■ **WHAT IS ASKED**
Convert every line of the rows below into a JSON list of strings, one string per line, and omit any blank lines.

■ **DATA FOR THIS EXERCISE**
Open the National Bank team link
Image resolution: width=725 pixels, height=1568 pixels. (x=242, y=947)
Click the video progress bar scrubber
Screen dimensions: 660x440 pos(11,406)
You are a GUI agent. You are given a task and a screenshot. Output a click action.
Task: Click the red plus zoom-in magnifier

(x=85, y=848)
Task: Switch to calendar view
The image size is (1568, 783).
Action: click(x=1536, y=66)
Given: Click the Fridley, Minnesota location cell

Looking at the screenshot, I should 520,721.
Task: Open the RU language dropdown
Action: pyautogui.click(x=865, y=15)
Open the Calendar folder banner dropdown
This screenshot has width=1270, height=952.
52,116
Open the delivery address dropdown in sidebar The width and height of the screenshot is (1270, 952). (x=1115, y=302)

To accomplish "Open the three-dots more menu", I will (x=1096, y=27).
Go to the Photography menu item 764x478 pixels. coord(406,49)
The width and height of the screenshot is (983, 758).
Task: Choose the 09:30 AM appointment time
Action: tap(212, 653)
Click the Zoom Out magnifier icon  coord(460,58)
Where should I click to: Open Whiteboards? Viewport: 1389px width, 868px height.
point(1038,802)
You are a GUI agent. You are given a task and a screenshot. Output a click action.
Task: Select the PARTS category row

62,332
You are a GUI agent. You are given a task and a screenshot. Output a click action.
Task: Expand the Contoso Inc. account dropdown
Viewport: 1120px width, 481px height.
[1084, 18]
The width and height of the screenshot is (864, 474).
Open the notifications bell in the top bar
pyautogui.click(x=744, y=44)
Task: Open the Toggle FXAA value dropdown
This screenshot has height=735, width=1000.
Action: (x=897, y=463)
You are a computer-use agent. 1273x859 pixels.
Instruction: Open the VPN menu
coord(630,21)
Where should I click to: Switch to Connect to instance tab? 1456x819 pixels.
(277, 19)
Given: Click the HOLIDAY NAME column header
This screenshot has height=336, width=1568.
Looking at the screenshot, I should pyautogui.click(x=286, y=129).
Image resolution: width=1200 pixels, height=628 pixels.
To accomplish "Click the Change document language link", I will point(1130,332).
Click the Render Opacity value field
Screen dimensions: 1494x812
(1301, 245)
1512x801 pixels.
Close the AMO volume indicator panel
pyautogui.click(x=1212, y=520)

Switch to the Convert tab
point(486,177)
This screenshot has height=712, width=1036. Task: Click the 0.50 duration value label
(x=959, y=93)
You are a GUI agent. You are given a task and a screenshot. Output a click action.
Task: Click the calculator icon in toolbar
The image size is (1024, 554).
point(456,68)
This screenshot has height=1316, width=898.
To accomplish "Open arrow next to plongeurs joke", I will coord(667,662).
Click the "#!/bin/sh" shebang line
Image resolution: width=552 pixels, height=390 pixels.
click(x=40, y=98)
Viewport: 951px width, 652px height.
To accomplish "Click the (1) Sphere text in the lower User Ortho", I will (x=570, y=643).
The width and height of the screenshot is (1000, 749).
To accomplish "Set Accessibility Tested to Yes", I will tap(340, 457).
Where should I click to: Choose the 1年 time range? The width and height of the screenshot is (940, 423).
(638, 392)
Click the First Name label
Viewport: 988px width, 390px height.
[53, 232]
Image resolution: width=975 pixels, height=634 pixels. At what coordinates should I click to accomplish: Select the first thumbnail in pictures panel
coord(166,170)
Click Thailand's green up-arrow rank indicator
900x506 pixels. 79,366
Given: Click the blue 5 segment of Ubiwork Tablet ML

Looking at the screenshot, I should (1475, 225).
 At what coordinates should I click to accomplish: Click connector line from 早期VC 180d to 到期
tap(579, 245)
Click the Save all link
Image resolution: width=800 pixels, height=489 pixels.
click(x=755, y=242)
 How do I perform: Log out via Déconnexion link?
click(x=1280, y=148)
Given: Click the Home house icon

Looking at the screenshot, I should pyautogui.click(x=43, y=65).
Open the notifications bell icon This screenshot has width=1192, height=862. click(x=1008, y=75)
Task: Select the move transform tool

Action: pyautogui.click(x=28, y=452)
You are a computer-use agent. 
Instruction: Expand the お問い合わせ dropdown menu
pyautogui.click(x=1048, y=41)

■ **OUTPUT OF THE EXERCISE**
[
  "Open the National Bank team link",
  "Image resolution: width=725 pixels, height=1568 pixels. (x=242, y=947)",
  "Click the video progress bar scrubber",
  "Screen dimensions: 660x440 pos(11,406)",
  "You are a GUI agent. You are given a task and a screenshot. Output a click action.",
  "Task: Click the red plus zoom-in magnifier",
  "(x=85, y=848)",
  "Task: Switch to calendar view",
  "The image size is (1568, 783).",
  "Action: click(x=1536, y=66)",
  "Given: Click the Fridley, Minnesota location cell",
  "Looking at the screenshot, I should 520,721.",
  "Task: Open the RU language dropdown",
  "Action: pyautogui.click(x=865, y=15)",
  "Open the Calendar folder banner dropdown",
  "This screenshot has width=1270, height=952.",
  "52,116",
  "Open the delivery address dropdown in sidebar The width and height of the screenshot is (1270, 952). (x=1115, y=302)",
  "To accomplish \"Open the three-dots more menu\", I will (x=1096, y=27).",
  "Go to the Photography menu item 764x478 pixels. coord(406,49)",
  "The width and height of the screenshot is (983, 758).",
  "Task: Choose the 09:30 AM appointment time",
  "Action: tap(212, 653)",
  "Click the Zoom Out magnifier icon  coord(460,58)",
  "Where should I click to: Open Whiteboards? Viewport: 1389px width, 868px height.",
  "point(1038,802)",
  "You are a GUI agent. You are given a task and a screenshot. Output a click action.",
  "Task: Select the PARTS category row",
  "62,332",
  "You are a GUI agent. You are given a task and a screenshot. Output a click action.",
  "Task: Expand the Contoso Inc. account dropdown",
  "Viewport: 1120px width, 481px height.",
  "[1084, 18]",
  "The width and height of the screenshot is (864, 474).",
  "Open the notifications bell in the top bar",
  "pyautogui.click(x=744, y=44)",
  "Task: Open the Toggle FXAA value dropdown",
  "This screenshot has height=735, width=1000.",
  "Action: (x=897, y=463)",
  "You are a computer-use agent. 1273x859 pixels.",
  "Instruction: Open the VPN menu",
  "coord(630,21)",
  "Where should I click to: Switch to Connect to instance tab? 1456x819 pixels.",
  "(277, 19)",
  "Given: Click the HOLIDAY NAME column header",
  "This screenshot has height=336, width=1568.",
  "Looking at the screenshot, I should pyautogui.click(x=286, y=129).",
  "Image resolution: width=1200 pixels, height=628 pixels.",
  "To accomplish \"Click the Change document language link\", I will point(1130,332).",
  "Click the Render Opacity value field",
  "Screen dimensions: 1494x812",
  "(1301, 245)",
  "1512x801 pixels.",
  "Close the AMO volume indicator panel",
  "pyautogui.click(x=1212, y=520)",
  "Switch to the Convert tab",
  "point(486,177)",
  "This screenshot has height=712, width=1036. Task: Click the 0.50 duration value label",
  "(x=959, y=93)",
  "You are a GUI agent. You are given a task and a screenshot. Output a click action.",
  "Task: Click the calculator icon in toolbar",
  "The image size is (1024, 554).",
  "point(456,68)",
  "This screenshot has height=1316, width=898.",
  "To accomplish \"Open arrow next to plongeurs joke\", I will coord(667,662).",
  "Click the \"#!/bin/sh\" shebang line",
  "Image resolution: width=552 pixels, height=390 pixels.",
  "click(x=40, y=98)",
  "Viewport: 951px width, 652px height.",
  "To accomplish \"Click the (1) Sphere text in the lower User Ortho\", I will (x=570, y=643).",
  "The width and height of the screenshot is (1000, 749).",
  "To accomplish \"Set Accessibility Tested to Yes\", I will tap(340, 457).",
  "Where should I click to: Choose the 1年 time range? The width and height of the screenshot is (940, 423).",
  "(638, 392)",
  "Click the First Name label",
  "Viewport: 988px width, 390px height.",
  "[53, 232]",
  "Image resolution: width=975 pixels, height=634 pixels. At what coordinates should I click to accomplish: Select the first thumbnail in pictures panel",
  "coord(166,170)",
  "Click Thailand's green up-arrow rank indicator",
  "900x506 pixels. 79,366",
  "Given: Click the blue 5 segment of Ubiwork Tablet ML",
  "Looking at the screenshot, I should (1475, 225).",
  " At what coordinates should I click to accomplish: Click connector line from 早期VC 180d to 到期",
  "tap(579, 245)",
  "Click the Save all link",
  "Image resolution: width=800 pixels, height=489 pixels.",
  "click(x=755, y=242)",
  " How do I perform: Log out via Déconnexion link?",
  "click(x=1280, y=148)",
  "Given: Click the Home house icon",
  "Looking at the screenshot, I should pyautogui.click(x=43, y=65).",
  "Open the notifications bell icon This screenshot has width=1192, height=862. click(x=1008, y=75)",
  "Task: Select the move transform tool",
  "Action: pyautogui.click(x=28, y=452)",
  "You are a computer-use agent. ",
  "Instruction: Expand the お問い合わせ dropdown menu",
  "pyautogui.click(x=1048, y=41)"
]